BSU political professor on US, Mexico relations: 'It's an unprecedented turn'

The relationship between Mexico and the U.S. is complicated. (File Photo)

Mexico is America's third-largest trading partner with more than $500 billion in goods traded annually, which helps support 1.1 million American jobs. But historically, Mexico and the United States have had their complications.

"Keep in mind that Mexico lost half of its territory in 1846-48 U.S.-Mexican War," said Biran Wampler. "United States has invaded Mexican militarily at least once, so there's a conflictual relationship."

Wampler, a political science professor at Boise State University, says in recent history, this is an unprecedented turn.

"Because the mexican government is in a much weaker position and they seek to sort of maintain good relations with the united states."

He says the U.S. relies on Mexico for sources of low-income labor and trade.

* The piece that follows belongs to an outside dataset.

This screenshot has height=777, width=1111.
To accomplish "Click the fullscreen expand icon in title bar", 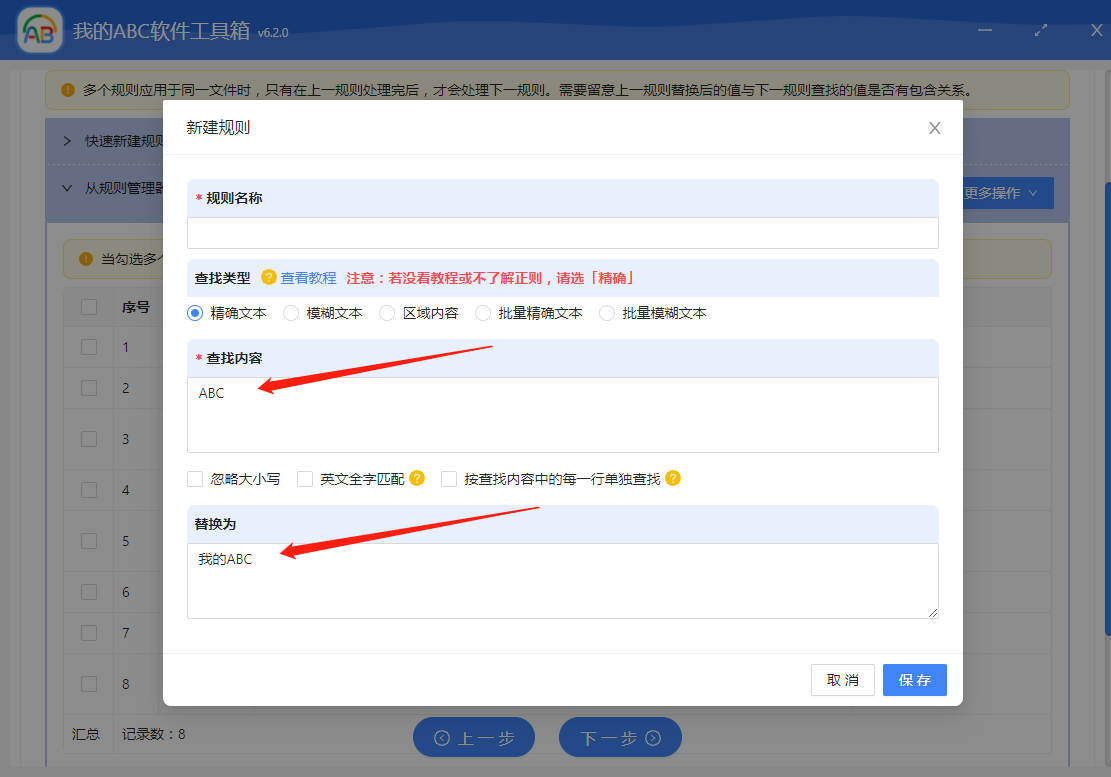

"Idaho agriculture depends on Mexican labor - Mexican-American labor," Wampler said.

The sustainablity of rural Mexico relies on workers in the United States sending money back to their families in Mexico. The country also depends on U.S. dollars in tourism and oil.

Wampler says that's part of the reason the United States has the upper hand.

"If we were to get in a trade war and it had the possibility of affecting tourism and affecting remittances Mexico would need to switch its position to be more amendable to these demands coming from Trump administration."

The professor believes Trump has been floating a lot of ideas on how to get things done in order to see which have the most leverage.